Software and data processing

To depict the fluorescence intensity of selected PSs versus sample depth in 2D and 3D modes, two RGB (true colour) images were acquired (camera model Samsung NX1000, F-stop f/5.6, ISO speed 200, focal length 50 mm, resolution 5472 × 3648 and bit depth 24) of the PSs in the custom-made cuvette with and without proton irradiation. The two corresponding images were spatially superimposed on each other using MATLAB® (MathWorks, Natick, MA, USA). The illuminated true colour image was converted to grayscale by eliminating the hue and saturation information while retaining intensity information for each pixel and thereby showing intensity vs depth in the solution.

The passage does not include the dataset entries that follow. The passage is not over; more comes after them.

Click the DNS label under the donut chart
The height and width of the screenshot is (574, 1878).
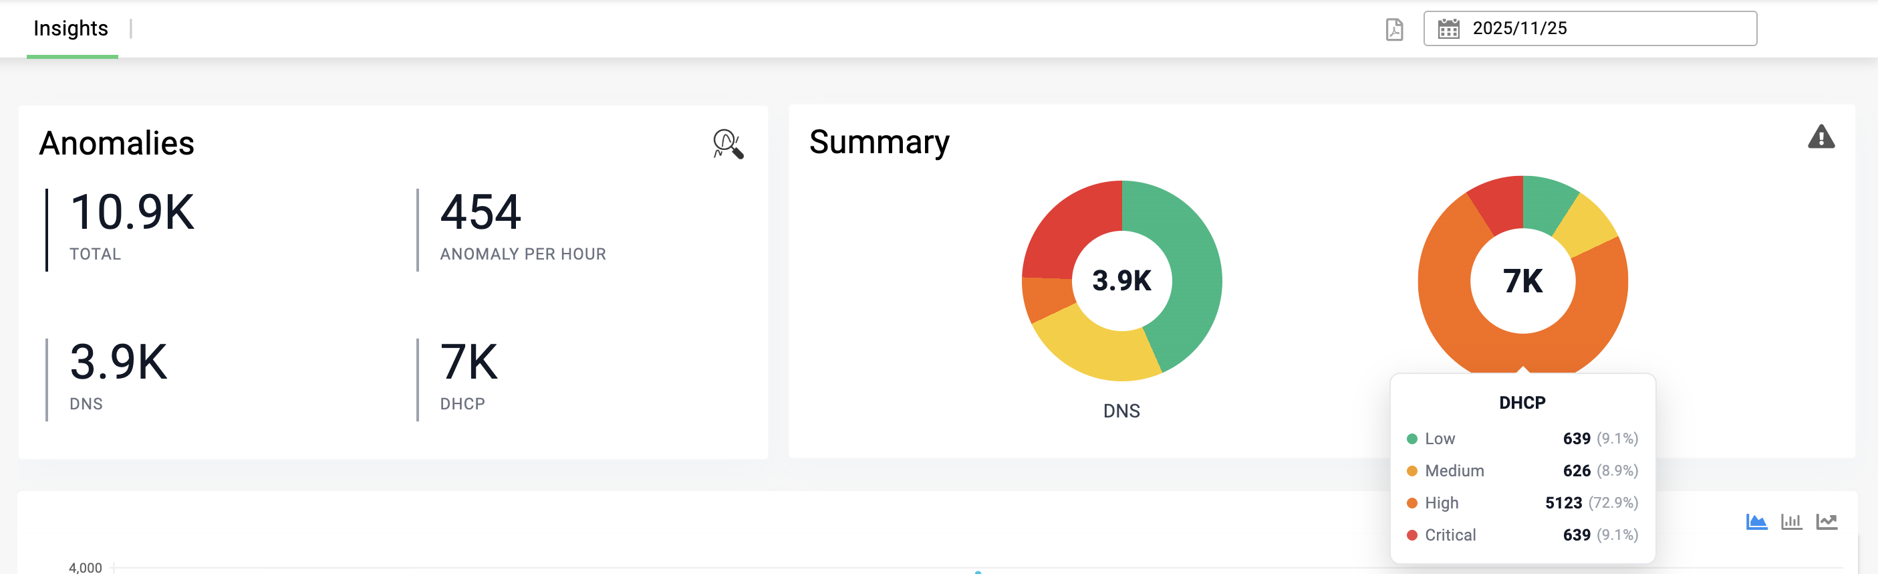point(1121,411)
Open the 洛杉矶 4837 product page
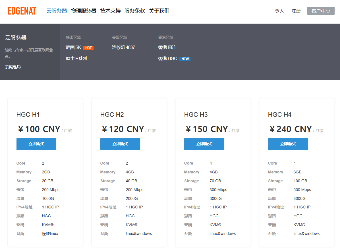Viewport: 340px width, 250px height. click(123, 47)
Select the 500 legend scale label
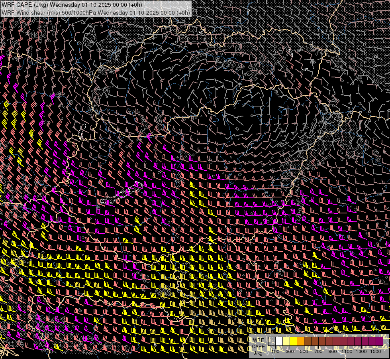The image size is (390, 359). point(304,351)
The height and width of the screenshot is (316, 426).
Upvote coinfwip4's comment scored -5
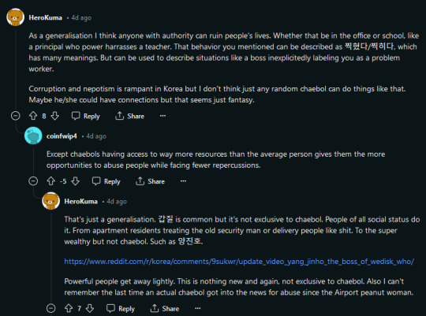point(50,181)
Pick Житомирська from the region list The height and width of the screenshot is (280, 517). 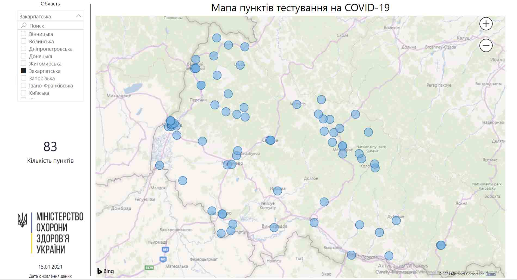pyautogui.click(x=45, y=64)

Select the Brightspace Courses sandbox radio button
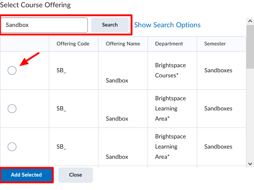[12, 70]
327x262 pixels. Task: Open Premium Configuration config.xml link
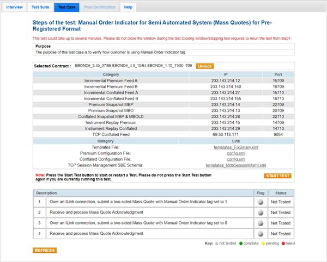236,153
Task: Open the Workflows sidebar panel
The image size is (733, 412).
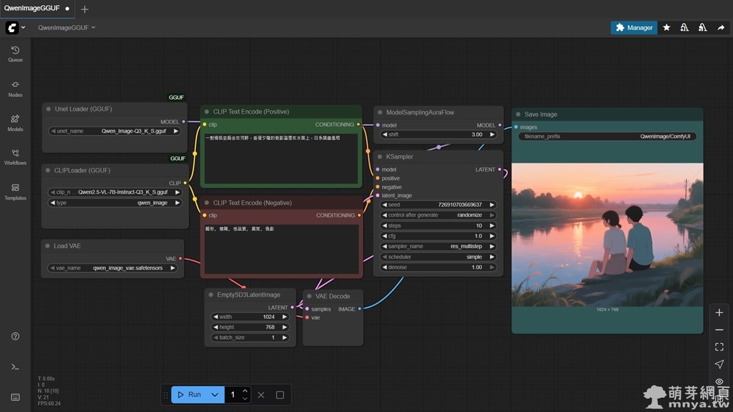Action: pyautogui.click(x=15, y=156)
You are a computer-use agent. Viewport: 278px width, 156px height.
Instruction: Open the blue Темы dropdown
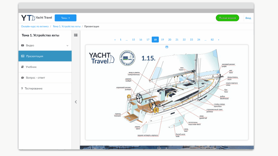65,18

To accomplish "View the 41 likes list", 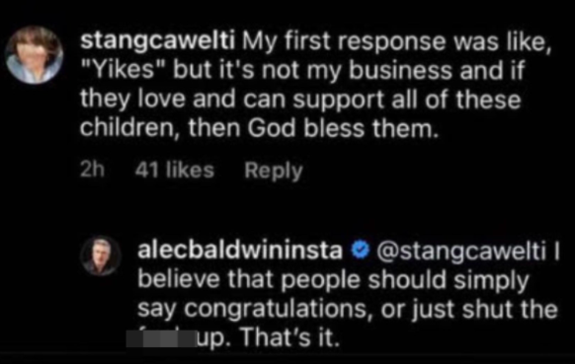I will pos(175,170).
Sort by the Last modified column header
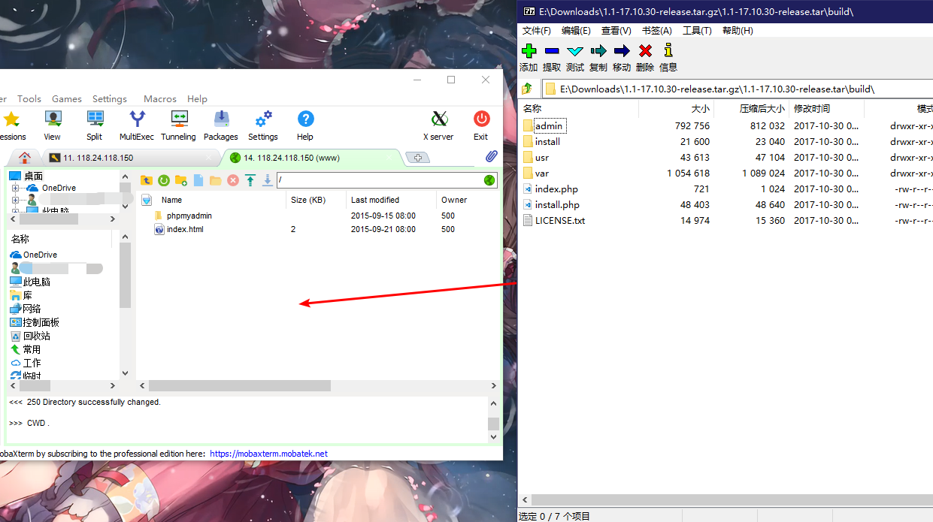 tap(375, 200)
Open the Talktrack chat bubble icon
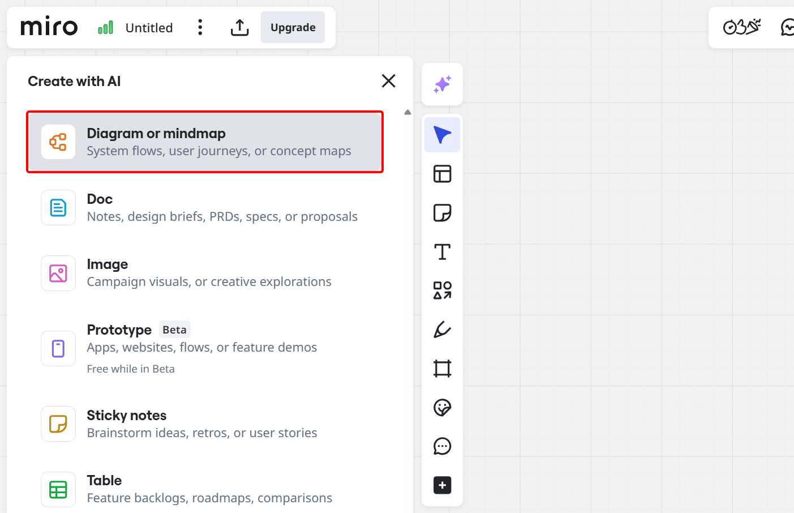 pyautogui.click(x=787, y=27)
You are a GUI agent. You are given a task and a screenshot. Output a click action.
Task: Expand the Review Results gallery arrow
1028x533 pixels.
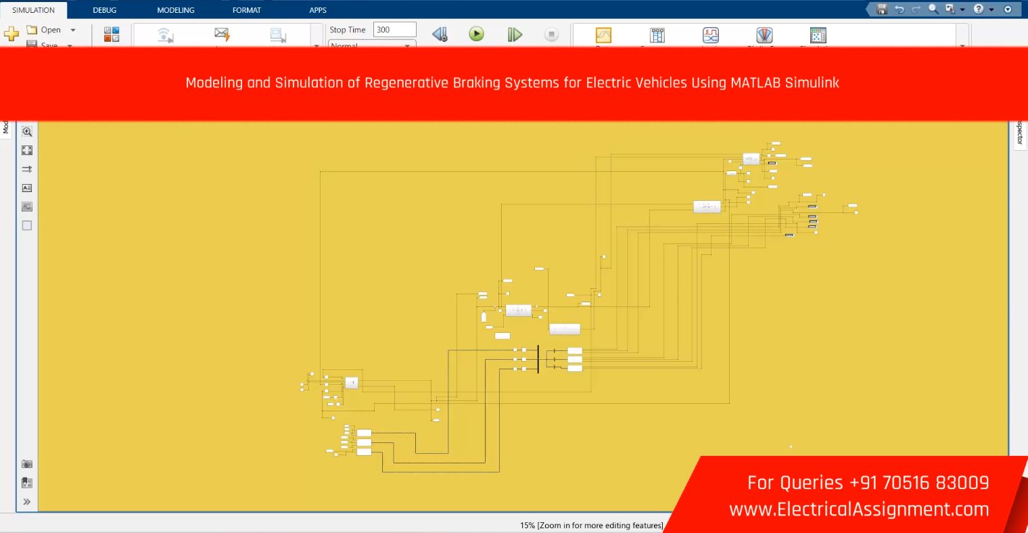pyautogui.click(x=962, y=45)
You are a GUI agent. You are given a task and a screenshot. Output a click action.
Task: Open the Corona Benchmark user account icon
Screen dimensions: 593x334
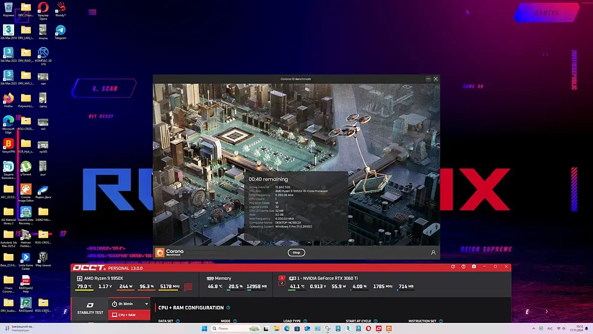click(x=433, y=253)
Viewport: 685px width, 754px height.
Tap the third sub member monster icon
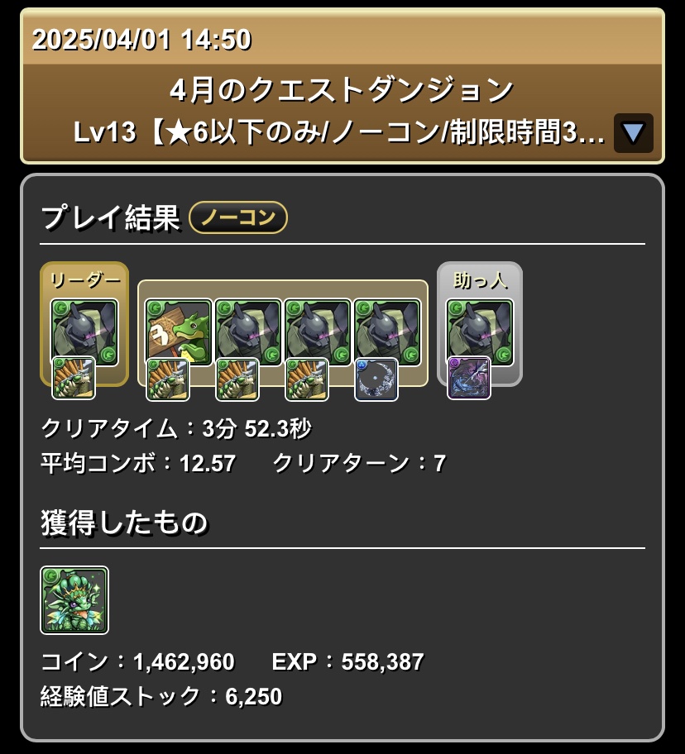318,332
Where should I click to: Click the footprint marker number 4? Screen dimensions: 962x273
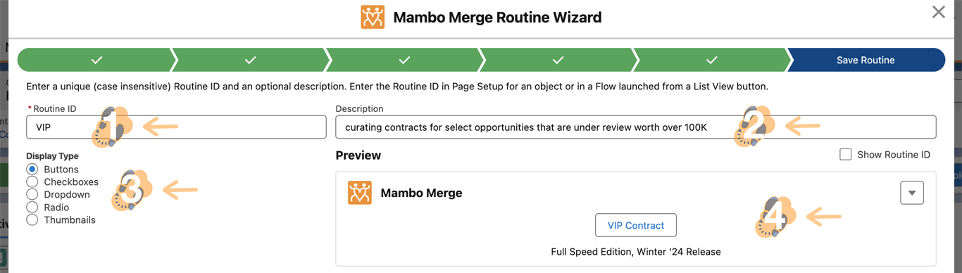(x=775, y=217)
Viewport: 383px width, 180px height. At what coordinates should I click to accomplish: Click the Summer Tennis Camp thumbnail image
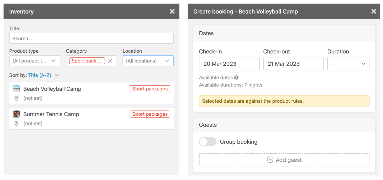[16, 114]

With reference to Supplementary Figs. 1 and 5, the geometrical scheme of the proton beam system was defined by using Flair v2.3-0 (FLUKA Advanced Interface). The absorbed dose profiles of 16 MeV (in DMSO) and 200 MeV protons (in a head phantom) were simulated in FLUKA v2011.2× -4. In both, the Gaussian energy spread was set to ±0.1% full width at half maximum (FWHM) with a Gaussian FWHM lateral spread of 10 mm. The profile of 800 nm light penetration into the skin was reproduced by using the AccuRT radiative transfer model (Geminor Inc., Maplewood, NJ, USA), in which total irradiance has both diffuse and direct light components.

Computer code availability

All computer codes used for data analysis are available from the corresponding author on reasonable request.

Reporting summary

Further information on research design is available in the Nature Research Reporting Summary linked to this article.